I run several content websites based on the Evo Articles Content Management System. The software was great and support was good until 2 years ago the developers trashed the entire thing and closed shop. I don’t know why as the reasoning seemed odd, but I guess it does not matter anymore. The software went Open Source for a little bit to then completely disappear. Things worked Ok and my sites were well established and thriving and so I pushed out what needed to be done one day – migrate to a new and supported platform.
One of my 2009 projects is to migrate the 2 biggest Evo Articles based websites of mine to a new supported software platform. I started looking at Joomla and WordPress and did a few experiments on trying to import the data. Imports worked for both platforms, which is good. However, Joomla’s support for the static URLs would make it impossible to properly redirect the pages one for one. Then I played with the permalinks function in WordPress and discovered how easy it is to get a one for one site structure in place. So, I increased my efforts to migrate the database and made some big progress already. All my content comes over fine and properly formatted – including external links. My first test site looks good content-wise and the project is actually further down the road of progress than I expected. So, WordPress will be my solution for this.
One issue is the post date. Right now I cannot migrate the date between the 2 MySQL database due to different ways how the post date is stored. All dates show up as “0000-00-00 00:00:00” inside the WordPress database after migration. That leaves with few options.
Option #1 is to develop a MySQL query that replaces the 0000-00-00 00:00:00 date with the start time of my website. As I do not use a date-based archive the result would good enough for the site. I could then manually update the last articles and let it go. It’s an Ok option.
Option #2 would be finding a way to migrate the date over programmatically. That would give me a one for one match and would be the best possible solution.
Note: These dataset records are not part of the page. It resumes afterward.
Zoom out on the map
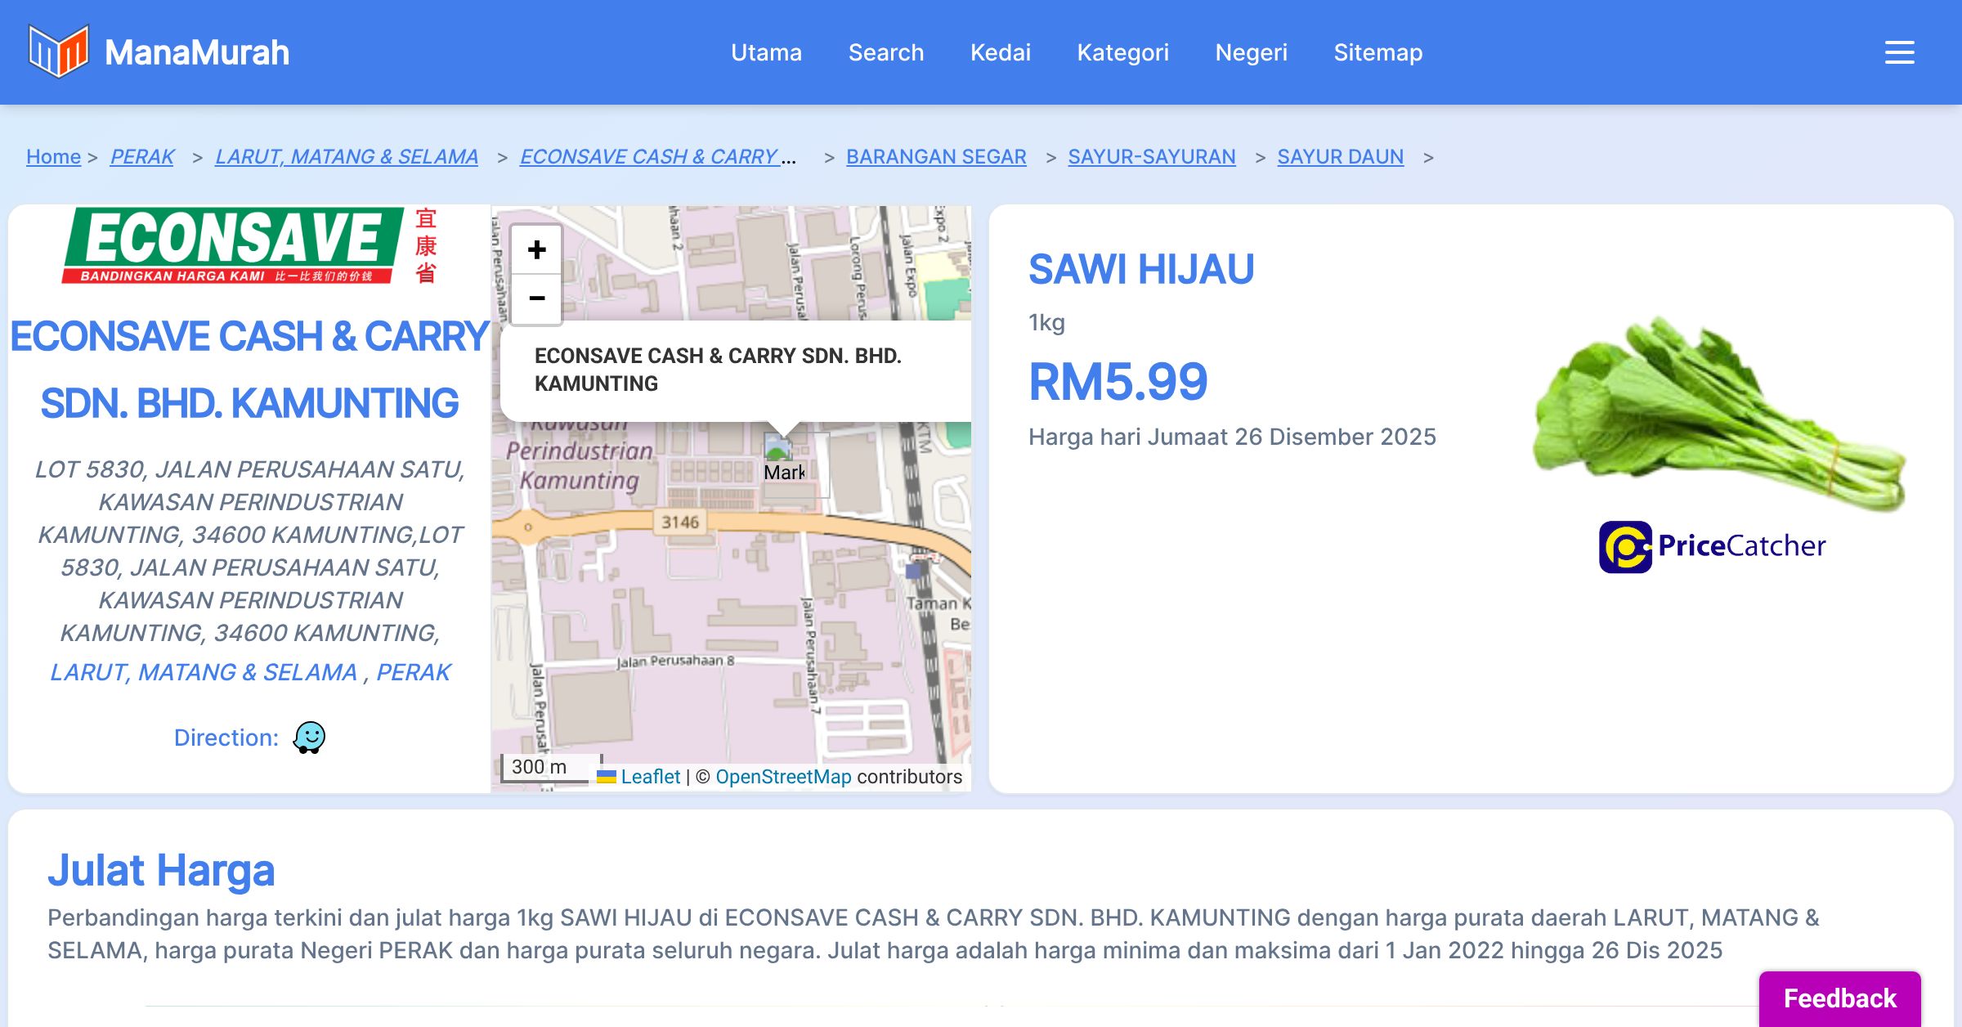536,298
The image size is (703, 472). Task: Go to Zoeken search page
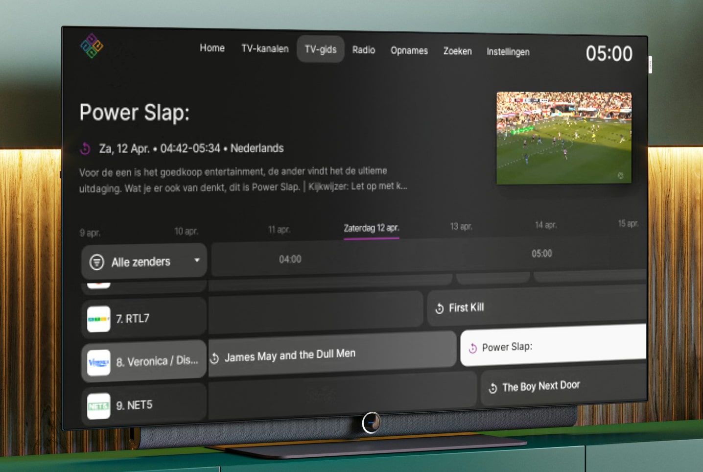(x=457, y=51)
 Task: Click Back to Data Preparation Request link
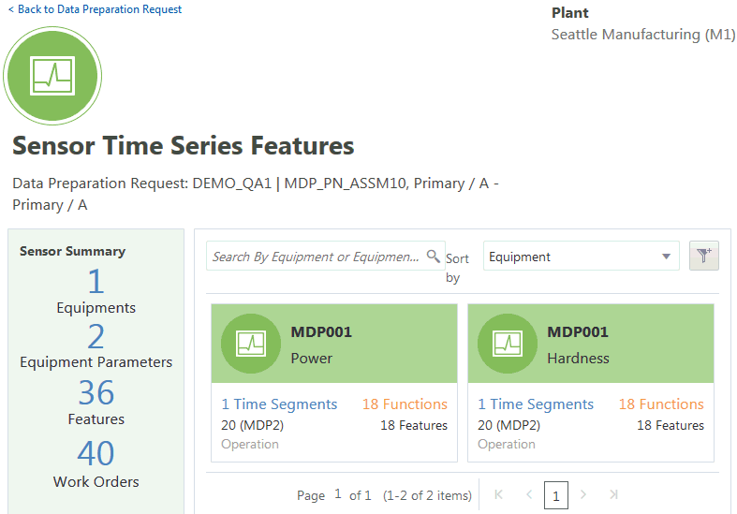tap(95, 9)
Option #3 would be to manually compare and update the post date for hundreds of articles. Yuck. I could outsource that task to some poor soul in India or some other emerging country though.
So, I am close with the migration I’d say. I also leaned out to some WordPress design service to get a quote for a top notch WordPress design for my 2 websites in this case. I feel it is worth spending some money on these sites as they generate solid income and are due for an overhaul anyway. I am good enough with WordPress SEO and plugins so that the final piece of the migration should not be too hard. I’ll keep you posted on the progress of my migration from Evo Articles to WordPress.